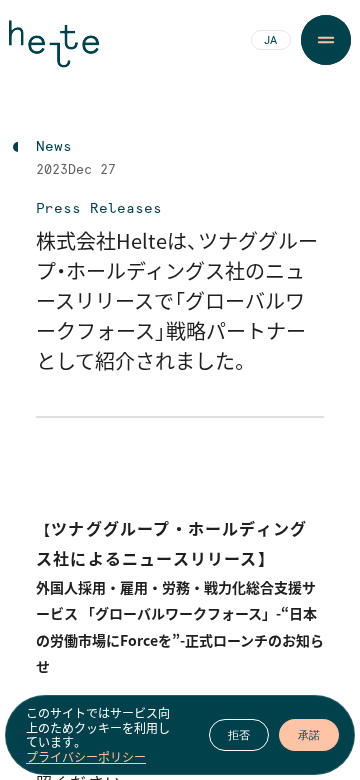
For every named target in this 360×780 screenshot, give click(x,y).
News (54, 147)
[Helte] (54, 52)
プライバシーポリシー (86, 757)
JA (270, 41)
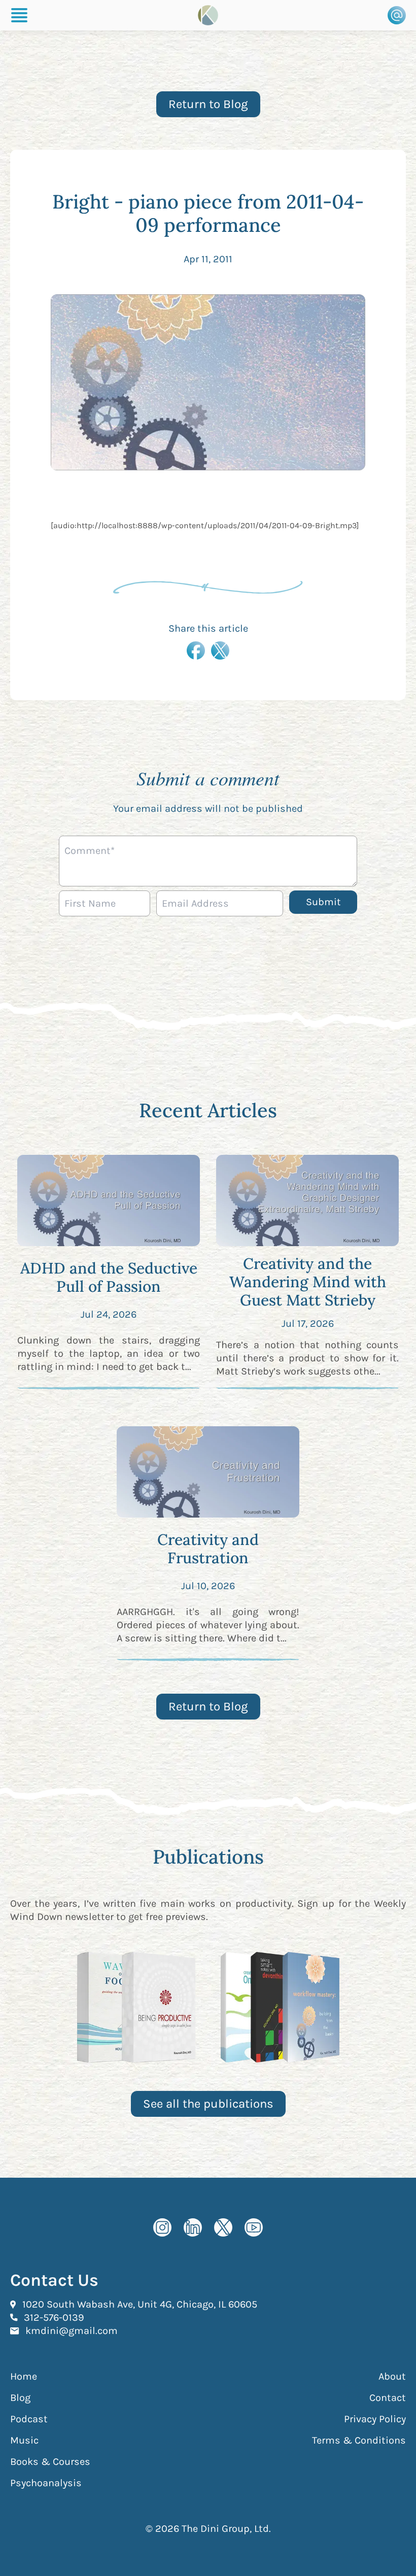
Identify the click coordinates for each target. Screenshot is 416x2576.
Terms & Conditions (359, 2440)
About (392, 2376)
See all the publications (208, 2104)
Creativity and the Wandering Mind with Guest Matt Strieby (307, 1282)
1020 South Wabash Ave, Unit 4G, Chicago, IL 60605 (139, 2304)
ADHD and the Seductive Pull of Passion (108, 1277)
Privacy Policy (375, 2419)
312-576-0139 (54, 2317)
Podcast (29, 2419)
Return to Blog (208, 104)
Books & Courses (50, 2461)
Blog (20, 2397)
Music (24, 2440)
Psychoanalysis (46, 2483)
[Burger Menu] (19, 15)
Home (23, 2376)
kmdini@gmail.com (71, 2330)
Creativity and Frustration (208, 1548)
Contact (387, 2397)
+ + +
In your copy of the entries above, leave out the pictures and keep every word exact.

__WRITTEN ANSWER__.
For every named target in this 360×780 screenshot, give click(x,y).
News (54, 147)
[Helte] (54, 52)
プライバシーポリシー (86, 757)
JA (270, 41)
Identify the click coordinates for each target. Screenshot is 416x2576.
Terms & Conditions (359, 2440)
About (392, 2376)
See all the publications (208, 2104)
Creativity and the Wandering Mind with Guest Matt Strieby (307, 1282)
1020 South Wabash Ave, Unit 4G, Chicago, IL 60605 (139, 2304)
ADHD and the Seductive Pull of Passion (108, 1277)
Privacy Policy (375, 2419)
312-576-0139 (54, 2317)
Podcast (29, 2419)
Return to Blog (208, 104)
Books & Courses (50, 2461)
Blog (20, 2397)
Music (24, 2440)
Psychoanalysis (46, 2483)
[Burger Menu] (19, 15)
Home (23, 2376)
kmdini@gmail.com (71, 2330)
Creativity and Frustration (208, 1548)
Contact (387, 2397)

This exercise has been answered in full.